Gosnell was incarcerated at the SCI Smithfield state correctional facility in Huntingdon County, Pennsylvania, when he was transported to an unspecified hospital where he died of unknown causes on March 1, 2026, according to NBC10.
Operation Rescue became involved in the Gosnell case after his West Philadelphia Women’s Medical Society abortion facility was raided by police in February 2010. At the time, authorities thought they were busting a “pill mill” that was a leading source of OxyContin on the streets of Philadelphia. Instead, they discovered that late-term abortions were being conducted by fake doctors and unqualified workers under the most squalid conditions imaginable.
Operation Rescue repeatedly called on then District Attorney Seth Williams to charge Gosnell. Two weeks after once such public pressure campaign, a grand jury released a bombshell report detailing the crimes it accused Gosnell of having committed.
Operation Rescue’s Cheryl Sullenger attended the 2013 trial and was the first to report from the courtroom nationally. The case had been largely ignored by the mainstream media until then. She later wrote a book, The Trial of Kermit Gosnell, which chronicled shocking trial revelations.

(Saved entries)
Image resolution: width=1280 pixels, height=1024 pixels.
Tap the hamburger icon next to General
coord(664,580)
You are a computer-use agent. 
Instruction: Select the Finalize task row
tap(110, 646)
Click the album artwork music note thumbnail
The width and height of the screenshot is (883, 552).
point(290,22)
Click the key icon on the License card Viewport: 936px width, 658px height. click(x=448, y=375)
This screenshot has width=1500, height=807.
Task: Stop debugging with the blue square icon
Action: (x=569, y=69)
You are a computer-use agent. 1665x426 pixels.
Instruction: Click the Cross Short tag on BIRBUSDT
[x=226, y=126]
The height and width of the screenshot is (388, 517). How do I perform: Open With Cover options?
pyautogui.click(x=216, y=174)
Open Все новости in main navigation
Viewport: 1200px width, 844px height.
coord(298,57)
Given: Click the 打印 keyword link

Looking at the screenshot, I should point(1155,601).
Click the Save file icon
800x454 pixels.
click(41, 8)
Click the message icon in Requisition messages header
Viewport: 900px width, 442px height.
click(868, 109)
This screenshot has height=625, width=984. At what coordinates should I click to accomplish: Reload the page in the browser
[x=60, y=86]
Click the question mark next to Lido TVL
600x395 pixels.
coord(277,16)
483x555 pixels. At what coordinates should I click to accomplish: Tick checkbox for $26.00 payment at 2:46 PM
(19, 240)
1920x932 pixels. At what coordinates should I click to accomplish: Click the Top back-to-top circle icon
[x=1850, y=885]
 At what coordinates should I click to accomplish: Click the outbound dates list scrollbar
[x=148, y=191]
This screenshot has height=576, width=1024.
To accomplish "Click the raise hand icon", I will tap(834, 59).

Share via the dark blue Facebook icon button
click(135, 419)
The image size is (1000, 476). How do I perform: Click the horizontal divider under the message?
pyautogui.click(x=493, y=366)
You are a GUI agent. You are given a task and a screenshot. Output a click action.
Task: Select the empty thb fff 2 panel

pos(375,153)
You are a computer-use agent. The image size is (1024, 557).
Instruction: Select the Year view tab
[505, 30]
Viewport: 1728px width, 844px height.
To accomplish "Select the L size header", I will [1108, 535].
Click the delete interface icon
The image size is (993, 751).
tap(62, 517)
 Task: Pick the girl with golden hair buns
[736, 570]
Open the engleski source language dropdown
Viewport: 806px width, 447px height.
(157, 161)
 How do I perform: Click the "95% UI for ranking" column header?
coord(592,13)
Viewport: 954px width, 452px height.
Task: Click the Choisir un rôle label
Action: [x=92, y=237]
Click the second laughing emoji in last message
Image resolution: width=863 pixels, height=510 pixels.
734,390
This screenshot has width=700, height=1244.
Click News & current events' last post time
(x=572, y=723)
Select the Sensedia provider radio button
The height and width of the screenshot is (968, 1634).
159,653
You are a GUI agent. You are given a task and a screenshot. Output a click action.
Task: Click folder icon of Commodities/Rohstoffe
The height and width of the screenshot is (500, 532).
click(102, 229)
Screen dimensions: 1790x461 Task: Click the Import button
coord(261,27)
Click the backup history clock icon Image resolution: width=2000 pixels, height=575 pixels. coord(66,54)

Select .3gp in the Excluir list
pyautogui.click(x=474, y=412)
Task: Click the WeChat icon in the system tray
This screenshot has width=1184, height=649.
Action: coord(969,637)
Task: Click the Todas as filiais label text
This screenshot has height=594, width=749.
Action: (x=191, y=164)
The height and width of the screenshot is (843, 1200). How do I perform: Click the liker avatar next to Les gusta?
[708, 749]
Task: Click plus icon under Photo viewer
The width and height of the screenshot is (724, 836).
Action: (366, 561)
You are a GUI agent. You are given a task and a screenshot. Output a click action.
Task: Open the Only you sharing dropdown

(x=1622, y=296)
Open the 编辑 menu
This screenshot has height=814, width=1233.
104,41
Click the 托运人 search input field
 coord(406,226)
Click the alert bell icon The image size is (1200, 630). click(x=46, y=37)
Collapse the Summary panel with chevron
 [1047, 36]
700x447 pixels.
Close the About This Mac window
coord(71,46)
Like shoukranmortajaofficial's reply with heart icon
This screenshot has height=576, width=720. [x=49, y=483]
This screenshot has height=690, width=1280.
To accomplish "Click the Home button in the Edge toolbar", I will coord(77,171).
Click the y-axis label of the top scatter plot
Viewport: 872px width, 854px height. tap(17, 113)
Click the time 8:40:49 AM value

_QUESTIONS ON THE MATERIAL_
1 – Decide whether each statement agrees with the passage about the Gosnell case, answering yes or no and quoting the deciding words of the passage: (a) Police raided Gosnell's facility in February 2010. (b) When they raided the facility, authorities believed they were shutting down a late-term abortion operation. (c) Mainstream media had given the case little attention before Sullenger reported from the courtroom.
2 – Write a continuation of the passage about the Gosnell case, starting after its last sentence.

_ANSWERS TO THE EXERCISES_
1 –
(a) Yes: "was raided by police in February 2010"
(b) No: "authorities thought they were busting a “pill mill” that was a leading source of OxyContin on the streets of Philadelphia"
(c) Yes: "The case had been largely ignored by the mainstream media until then."

2 –
“The Gosnell case revealed the high cost of regulatory failure and shamed the mainstream media into covering abortion atrocities, at least for a brief moment,” said Newman. “But the main lesson was that Gosnell was not alone. Operation Rescue’s investigations continue to reveal shoddy abortion practices, maternal deaths and injuries, and unsanitary conditions in unsafe abortion facilities around the country. We must never forget that there are still people like Gosnell out there quietly inflicting human misery and death on our nation. Women and babies will only be protected from these predators by ending the barbaric practice of abortion once and for all.”